• **TASK PROMPT**
Every line below from the one containing "terms of use (196, 2549)" through the one containing "Accept Cookies (1212, 2534)" must be transcribed exactly. Omit all lines outside that stretch.

• **MATERIALS PROVIDED**
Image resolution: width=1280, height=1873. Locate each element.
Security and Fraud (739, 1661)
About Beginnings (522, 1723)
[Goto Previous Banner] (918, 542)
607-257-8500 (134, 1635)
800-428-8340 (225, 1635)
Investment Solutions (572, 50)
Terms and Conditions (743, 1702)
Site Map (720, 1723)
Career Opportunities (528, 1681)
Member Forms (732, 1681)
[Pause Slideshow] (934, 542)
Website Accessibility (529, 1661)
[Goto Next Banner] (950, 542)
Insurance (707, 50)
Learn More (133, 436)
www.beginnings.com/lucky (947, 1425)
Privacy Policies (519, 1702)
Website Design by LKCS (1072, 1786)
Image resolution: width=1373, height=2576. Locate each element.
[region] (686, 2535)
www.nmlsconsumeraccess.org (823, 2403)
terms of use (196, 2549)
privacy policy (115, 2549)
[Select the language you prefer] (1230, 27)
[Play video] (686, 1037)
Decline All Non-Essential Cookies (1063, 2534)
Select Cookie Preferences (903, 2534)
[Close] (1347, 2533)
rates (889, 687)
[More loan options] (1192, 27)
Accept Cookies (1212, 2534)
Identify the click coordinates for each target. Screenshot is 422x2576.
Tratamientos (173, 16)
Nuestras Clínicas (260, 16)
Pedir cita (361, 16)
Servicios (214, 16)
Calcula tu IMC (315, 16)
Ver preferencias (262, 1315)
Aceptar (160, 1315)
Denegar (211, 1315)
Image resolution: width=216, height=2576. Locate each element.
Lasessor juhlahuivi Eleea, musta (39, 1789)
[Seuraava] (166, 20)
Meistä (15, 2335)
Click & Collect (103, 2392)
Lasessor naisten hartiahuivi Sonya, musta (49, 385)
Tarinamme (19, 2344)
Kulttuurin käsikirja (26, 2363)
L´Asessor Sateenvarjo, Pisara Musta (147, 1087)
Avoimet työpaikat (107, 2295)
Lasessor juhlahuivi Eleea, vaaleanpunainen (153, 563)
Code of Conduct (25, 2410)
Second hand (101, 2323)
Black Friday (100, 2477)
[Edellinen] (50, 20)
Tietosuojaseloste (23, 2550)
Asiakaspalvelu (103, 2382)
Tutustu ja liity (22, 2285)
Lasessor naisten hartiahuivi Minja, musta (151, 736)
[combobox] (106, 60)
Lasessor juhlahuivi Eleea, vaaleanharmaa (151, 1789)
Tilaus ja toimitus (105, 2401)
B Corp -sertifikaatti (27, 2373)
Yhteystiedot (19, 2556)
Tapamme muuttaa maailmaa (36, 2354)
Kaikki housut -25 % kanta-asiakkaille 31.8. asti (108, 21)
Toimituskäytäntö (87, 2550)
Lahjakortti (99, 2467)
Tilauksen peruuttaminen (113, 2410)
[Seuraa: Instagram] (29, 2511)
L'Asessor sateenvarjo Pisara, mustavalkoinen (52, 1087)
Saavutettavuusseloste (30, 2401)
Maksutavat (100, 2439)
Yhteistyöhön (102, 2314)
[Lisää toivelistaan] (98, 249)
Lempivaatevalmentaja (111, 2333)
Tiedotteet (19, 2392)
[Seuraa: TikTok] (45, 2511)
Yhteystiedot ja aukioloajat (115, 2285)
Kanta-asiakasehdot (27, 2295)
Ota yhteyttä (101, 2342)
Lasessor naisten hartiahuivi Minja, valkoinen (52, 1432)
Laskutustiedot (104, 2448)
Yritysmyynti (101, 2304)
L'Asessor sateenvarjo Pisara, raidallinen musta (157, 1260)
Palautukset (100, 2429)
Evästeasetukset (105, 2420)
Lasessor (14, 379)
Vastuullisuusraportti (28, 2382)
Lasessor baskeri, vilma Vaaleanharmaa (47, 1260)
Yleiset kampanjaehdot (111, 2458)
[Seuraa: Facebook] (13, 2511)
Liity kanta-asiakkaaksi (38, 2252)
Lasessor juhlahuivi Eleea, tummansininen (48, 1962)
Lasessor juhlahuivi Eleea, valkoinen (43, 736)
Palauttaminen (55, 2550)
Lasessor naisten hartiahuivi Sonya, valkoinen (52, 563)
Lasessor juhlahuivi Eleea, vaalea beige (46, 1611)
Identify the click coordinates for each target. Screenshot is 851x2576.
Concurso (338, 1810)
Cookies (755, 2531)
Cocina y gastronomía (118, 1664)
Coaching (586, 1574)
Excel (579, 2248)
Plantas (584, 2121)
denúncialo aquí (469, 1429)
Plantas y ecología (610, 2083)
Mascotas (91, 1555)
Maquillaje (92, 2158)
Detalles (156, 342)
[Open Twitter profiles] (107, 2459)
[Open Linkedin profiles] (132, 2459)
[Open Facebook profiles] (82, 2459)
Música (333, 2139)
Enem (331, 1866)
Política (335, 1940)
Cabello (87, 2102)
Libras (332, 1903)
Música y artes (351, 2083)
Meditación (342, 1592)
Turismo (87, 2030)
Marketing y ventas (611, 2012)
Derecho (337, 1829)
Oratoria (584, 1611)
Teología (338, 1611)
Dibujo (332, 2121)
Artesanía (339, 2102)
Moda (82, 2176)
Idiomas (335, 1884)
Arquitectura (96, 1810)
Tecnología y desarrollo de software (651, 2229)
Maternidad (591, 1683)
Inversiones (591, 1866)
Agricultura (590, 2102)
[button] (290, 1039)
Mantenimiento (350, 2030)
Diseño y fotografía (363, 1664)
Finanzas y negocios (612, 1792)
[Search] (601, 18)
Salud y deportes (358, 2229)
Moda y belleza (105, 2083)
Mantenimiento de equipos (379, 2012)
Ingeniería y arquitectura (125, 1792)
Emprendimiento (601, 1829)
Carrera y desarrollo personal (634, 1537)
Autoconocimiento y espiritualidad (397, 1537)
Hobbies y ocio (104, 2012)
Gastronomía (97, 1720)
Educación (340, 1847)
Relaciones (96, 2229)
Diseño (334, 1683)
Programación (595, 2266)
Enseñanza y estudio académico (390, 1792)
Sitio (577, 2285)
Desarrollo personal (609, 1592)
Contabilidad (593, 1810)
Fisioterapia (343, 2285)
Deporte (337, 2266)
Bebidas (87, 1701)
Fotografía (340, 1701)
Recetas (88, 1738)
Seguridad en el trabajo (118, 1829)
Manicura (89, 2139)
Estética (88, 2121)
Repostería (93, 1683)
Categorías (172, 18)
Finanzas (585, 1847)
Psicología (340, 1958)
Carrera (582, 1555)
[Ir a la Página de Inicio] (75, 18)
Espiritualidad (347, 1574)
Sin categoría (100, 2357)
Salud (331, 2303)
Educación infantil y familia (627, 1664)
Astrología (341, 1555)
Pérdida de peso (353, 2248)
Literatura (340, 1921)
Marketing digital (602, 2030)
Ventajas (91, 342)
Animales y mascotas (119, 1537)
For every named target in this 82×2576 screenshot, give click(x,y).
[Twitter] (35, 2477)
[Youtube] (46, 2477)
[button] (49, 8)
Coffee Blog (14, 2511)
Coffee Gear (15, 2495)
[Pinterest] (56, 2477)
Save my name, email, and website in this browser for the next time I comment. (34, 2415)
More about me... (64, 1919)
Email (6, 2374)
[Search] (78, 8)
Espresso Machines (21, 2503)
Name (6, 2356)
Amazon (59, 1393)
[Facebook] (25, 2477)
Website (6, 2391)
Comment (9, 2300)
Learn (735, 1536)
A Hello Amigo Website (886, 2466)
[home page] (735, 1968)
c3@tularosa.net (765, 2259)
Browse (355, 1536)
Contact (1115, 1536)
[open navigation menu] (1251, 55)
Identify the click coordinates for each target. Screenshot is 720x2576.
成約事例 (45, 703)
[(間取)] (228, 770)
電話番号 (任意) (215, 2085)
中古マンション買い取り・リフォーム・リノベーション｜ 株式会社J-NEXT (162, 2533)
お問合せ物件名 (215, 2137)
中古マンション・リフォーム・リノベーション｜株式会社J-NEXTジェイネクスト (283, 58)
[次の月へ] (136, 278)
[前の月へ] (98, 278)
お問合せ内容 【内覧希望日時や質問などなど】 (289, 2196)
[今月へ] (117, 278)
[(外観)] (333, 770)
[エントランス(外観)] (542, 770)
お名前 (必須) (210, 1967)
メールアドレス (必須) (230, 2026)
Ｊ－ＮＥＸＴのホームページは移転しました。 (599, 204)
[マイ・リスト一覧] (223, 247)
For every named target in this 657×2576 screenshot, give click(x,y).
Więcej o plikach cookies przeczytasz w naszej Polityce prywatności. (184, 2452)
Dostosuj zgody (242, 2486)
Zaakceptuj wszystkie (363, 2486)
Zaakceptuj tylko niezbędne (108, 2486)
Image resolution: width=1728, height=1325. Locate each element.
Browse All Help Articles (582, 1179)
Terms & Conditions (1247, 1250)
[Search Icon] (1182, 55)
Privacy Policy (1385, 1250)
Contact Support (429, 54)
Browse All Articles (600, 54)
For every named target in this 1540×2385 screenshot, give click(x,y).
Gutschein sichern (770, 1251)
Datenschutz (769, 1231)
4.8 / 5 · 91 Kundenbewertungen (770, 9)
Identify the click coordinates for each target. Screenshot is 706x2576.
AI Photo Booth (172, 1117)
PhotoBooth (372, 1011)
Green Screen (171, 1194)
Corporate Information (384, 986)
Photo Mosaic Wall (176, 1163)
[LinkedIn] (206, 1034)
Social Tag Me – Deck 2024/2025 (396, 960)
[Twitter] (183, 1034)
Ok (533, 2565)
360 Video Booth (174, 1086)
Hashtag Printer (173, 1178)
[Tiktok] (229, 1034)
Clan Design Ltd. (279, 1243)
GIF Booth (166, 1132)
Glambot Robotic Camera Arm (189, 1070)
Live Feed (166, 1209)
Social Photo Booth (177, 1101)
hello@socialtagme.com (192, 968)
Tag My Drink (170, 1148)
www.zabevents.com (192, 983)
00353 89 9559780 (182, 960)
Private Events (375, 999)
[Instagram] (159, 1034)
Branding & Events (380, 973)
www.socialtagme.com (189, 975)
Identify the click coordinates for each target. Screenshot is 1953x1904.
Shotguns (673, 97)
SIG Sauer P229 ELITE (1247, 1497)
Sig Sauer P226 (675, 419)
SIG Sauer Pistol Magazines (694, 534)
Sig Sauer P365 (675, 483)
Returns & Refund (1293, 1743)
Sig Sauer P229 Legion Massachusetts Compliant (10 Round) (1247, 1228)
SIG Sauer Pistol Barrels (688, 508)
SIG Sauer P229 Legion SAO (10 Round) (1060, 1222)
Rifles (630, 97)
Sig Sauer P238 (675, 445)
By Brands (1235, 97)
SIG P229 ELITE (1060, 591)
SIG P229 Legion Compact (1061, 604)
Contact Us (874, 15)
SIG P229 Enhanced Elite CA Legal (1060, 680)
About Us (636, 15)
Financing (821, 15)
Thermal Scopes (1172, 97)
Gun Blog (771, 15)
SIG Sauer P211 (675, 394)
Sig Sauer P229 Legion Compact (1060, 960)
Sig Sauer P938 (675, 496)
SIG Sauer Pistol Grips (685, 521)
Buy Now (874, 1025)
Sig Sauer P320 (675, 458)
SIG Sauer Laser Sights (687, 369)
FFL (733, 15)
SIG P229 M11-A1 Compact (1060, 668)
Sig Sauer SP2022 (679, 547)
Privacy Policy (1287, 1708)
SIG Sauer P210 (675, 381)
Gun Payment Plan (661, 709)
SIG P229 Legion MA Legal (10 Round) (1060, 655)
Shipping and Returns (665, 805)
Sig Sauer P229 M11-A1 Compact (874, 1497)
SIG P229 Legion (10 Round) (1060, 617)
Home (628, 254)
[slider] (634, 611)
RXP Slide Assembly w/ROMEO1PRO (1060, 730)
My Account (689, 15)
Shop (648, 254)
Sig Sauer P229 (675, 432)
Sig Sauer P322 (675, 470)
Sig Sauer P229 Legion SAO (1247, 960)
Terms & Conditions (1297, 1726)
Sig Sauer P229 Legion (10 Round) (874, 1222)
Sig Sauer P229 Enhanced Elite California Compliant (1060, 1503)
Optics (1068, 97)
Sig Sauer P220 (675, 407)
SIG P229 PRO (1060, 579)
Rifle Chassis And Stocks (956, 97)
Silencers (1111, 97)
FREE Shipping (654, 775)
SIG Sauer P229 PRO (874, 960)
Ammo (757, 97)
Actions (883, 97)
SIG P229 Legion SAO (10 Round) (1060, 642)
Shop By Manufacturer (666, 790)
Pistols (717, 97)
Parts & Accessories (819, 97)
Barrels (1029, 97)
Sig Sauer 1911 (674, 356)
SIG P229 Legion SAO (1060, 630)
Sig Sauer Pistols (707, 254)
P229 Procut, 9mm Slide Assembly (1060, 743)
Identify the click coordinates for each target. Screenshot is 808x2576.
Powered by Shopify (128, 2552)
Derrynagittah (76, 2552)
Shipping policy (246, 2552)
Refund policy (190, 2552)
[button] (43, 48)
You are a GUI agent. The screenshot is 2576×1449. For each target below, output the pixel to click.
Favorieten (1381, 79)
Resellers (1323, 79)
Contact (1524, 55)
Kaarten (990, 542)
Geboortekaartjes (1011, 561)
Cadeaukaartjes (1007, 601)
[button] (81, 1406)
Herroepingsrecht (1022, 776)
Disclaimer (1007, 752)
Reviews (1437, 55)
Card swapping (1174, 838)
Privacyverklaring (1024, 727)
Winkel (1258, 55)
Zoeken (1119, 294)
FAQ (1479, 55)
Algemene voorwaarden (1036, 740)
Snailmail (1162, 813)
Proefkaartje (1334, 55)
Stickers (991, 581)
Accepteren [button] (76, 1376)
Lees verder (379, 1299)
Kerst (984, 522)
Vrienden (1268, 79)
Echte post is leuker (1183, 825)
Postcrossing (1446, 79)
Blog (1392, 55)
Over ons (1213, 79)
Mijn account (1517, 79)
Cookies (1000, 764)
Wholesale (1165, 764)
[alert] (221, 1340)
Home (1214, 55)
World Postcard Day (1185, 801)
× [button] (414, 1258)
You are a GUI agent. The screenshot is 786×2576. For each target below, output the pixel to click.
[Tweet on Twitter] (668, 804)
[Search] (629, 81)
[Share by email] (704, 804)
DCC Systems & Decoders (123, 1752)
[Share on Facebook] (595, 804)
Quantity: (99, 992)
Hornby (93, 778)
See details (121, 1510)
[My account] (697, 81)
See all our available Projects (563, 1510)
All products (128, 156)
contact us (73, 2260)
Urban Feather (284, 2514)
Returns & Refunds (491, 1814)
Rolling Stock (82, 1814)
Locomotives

• **EXPECTED OUTPUT**
terms of use (196, 2549)
privacy policy (115, 2549)
[Select the language you prefer] (1230, 27)
[Play video] (686, 1037)
Decline All Non-Essential Cookies (1063, 2534)
Select Cookie Preferences (903, 2534)
[Close] (1347, 2533)
rates (889, 687)
[More loan options] (1192, 27)
Accept Cookies (1212, 2534)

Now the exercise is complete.